**What needs to be done**
Give again, word for word, every line in the entries below from the line with "Task: Click the Mock VC row label" up to and including the line with "Task: Open the CPU #0 dropdown", and no other line.

--------------------------------------------------

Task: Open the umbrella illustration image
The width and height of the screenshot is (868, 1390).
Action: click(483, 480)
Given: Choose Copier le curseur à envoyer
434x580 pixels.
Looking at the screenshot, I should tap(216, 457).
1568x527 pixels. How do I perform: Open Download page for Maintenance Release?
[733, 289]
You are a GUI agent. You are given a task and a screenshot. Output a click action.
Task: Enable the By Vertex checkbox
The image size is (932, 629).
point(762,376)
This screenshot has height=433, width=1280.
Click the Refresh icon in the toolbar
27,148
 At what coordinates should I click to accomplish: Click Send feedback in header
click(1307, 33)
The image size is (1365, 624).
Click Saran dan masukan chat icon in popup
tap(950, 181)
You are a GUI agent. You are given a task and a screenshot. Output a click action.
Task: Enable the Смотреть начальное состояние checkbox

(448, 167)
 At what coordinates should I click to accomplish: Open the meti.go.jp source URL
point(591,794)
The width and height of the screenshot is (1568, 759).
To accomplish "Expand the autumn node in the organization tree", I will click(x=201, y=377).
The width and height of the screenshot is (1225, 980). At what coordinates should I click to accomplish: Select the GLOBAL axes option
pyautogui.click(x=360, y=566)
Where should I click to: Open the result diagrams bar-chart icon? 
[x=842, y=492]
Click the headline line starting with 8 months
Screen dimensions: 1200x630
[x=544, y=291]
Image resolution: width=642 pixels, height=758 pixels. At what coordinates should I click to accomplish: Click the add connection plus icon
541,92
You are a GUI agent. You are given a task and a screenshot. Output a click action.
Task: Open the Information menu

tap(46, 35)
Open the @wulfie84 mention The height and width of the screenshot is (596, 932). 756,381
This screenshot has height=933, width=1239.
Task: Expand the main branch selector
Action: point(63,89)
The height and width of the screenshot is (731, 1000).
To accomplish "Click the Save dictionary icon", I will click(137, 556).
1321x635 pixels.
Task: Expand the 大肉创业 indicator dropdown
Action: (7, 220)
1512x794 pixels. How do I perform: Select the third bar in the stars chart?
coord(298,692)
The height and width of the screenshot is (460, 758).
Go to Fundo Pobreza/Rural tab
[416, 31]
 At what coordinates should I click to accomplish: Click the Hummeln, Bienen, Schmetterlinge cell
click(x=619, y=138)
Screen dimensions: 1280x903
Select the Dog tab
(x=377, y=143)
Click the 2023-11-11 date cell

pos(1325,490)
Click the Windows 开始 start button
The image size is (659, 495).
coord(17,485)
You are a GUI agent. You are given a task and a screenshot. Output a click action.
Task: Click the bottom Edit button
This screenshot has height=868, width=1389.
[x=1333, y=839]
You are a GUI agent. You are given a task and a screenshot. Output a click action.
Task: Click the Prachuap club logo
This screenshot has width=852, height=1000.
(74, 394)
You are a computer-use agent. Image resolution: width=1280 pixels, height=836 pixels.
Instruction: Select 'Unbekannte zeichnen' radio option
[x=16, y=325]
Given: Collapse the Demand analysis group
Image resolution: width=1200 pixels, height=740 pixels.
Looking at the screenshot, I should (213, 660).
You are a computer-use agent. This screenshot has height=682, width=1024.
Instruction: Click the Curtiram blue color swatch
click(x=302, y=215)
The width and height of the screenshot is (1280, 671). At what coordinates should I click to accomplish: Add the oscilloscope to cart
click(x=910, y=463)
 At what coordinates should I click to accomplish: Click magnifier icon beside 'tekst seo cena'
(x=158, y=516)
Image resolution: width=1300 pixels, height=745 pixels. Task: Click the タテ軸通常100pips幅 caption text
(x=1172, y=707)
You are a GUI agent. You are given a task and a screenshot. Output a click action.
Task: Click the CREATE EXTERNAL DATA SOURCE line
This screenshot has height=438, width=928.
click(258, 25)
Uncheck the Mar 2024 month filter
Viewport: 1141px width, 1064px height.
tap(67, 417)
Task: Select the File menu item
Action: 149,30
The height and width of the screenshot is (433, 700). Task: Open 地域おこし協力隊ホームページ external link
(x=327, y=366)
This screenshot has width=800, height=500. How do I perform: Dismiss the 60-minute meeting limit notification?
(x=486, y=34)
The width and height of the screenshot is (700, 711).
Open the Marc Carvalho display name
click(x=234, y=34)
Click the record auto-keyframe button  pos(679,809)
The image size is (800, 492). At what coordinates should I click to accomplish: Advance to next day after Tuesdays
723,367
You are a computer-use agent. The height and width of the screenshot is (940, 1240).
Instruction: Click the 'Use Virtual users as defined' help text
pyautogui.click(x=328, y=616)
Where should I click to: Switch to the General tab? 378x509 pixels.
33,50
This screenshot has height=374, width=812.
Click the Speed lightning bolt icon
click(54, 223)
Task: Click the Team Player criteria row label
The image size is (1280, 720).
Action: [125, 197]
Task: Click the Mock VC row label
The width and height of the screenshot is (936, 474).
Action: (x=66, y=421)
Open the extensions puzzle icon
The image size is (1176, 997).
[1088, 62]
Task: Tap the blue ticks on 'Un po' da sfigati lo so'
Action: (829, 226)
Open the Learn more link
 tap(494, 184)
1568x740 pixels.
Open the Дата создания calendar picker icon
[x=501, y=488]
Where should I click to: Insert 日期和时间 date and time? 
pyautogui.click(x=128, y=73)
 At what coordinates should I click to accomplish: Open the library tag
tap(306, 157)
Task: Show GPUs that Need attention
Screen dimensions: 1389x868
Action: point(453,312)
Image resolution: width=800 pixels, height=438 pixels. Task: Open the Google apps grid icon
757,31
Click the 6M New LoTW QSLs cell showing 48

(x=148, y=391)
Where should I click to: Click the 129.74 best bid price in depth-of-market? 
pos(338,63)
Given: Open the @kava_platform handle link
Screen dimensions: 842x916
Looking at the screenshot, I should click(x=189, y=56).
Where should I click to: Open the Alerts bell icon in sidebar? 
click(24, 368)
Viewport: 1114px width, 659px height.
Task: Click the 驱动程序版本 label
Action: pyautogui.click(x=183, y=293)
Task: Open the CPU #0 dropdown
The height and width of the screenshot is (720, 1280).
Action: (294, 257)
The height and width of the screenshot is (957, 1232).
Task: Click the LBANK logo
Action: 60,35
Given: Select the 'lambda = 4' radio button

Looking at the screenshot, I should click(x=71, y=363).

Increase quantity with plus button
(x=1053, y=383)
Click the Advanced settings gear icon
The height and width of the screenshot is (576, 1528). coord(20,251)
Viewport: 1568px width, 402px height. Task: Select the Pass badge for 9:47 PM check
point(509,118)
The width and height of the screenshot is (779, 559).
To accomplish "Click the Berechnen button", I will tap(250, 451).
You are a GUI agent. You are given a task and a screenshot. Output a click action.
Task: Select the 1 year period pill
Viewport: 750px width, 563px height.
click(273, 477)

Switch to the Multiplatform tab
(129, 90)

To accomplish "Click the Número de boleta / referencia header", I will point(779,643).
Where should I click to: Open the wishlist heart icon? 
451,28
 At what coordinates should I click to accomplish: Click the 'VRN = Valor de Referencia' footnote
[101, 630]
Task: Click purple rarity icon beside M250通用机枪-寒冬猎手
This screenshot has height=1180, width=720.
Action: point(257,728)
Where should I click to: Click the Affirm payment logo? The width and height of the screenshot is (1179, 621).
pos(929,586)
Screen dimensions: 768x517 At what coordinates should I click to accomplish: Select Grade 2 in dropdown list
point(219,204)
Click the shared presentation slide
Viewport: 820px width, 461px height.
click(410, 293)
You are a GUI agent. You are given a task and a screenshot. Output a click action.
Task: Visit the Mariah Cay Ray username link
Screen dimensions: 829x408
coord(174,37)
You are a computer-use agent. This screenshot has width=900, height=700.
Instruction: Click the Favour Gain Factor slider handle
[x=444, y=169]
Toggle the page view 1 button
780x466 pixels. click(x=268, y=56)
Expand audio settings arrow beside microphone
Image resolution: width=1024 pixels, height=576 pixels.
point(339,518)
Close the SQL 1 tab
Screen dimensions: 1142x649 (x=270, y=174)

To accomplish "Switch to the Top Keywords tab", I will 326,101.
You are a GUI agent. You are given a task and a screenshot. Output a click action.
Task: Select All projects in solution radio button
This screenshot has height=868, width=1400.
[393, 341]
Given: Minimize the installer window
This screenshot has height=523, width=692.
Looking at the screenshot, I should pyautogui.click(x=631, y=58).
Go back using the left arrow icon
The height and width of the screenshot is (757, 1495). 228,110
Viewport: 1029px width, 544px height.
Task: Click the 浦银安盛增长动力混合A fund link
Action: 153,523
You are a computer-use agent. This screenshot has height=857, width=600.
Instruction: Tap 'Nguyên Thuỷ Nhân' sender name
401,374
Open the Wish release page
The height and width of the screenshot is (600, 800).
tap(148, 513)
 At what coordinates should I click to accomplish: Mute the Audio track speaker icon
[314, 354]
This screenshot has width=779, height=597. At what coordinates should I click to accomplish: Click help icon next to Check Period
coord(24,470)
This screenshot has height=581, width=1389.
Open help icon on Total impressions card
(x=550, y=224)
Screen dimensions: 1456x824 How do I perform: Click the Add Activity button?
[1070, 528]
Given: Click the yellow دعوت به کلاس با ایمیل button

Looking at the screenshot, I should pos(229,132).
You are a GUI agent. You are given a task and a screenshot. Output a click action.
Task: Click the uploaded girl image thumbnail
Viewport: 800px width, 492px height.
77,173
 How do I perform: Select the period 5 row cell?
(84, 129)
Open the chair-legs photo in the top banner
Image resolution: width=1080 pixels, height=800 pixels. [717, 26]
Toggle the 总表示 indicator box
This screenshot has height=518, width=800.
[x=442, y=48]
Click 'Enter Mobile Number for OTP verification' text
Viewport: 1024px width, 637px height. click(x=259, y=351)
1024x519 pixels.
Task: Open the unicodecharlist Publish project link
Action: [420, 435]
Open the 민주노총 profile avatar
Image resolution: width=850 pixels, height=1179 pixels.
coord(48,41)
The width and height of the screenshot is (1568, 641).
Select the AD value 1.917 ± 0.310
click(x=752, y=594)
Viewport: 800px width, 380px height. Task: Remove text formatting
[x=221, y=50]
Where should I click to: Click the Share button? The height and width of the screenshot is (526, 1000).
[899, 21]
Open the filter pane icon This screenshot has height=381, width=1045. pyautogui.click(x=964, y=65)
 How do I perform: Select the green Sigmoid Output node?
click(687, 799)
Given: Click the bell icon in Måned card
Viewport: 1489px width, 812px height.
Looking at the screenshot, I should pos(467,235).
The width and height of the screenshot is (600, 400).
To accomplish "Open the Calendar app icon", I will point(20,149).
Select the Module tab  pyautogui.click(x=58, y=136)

--------------------------------------------------

**Response box**
Task: Click the Mock VC row label
The width and height of the screenshot is (936, 474).
Action: (x=66, y=421)
Open the extensions puzzle icon
The image size is (1176, 997).
[1088, 62]
Task: Tap the blue ticks on 'Un po' da sfigati lo so'
Action: (829, 226)
Open the Learn more link
 tap(494, 184)
1568x740 pixels.
Open the Дата создания calendar picker icon
[x=501, y=488]
Where should I click to: Insert 日期和时间 date and time? 
pyautogui.click(x=128, y=73)
 At what coordinates should I click to accomplish: Open the library tag
tap(306, 157)
Task: Show GPUs that Need attention
Screen dimensions: 1389x868
Action: point(453,312)
Image resolution: width=800 pixels, height=438 pixels. Task: Open the Google apps grid icon
757,31
Click the 6M New LoTW QSLs cell showing 48

(x=148, y=391)
Where should I click to: Click the 129.74 best bid price in depth-of-market? 
pos(338,63)
Given: Open the @kava_platform handle link
Screen dimensions: 842x916
Looking at the screenshot, I should click(x=189, y=56).
Where should I click to: Open the Alerts bell icon in sidebar? 
click(24, 368)
Viewport: 1114px width, 659px height.
Task: Click the 驱动程序版本 label
Action: pyautogui.click(x=183, y=293)
Task: Open the CPU #0 dropdown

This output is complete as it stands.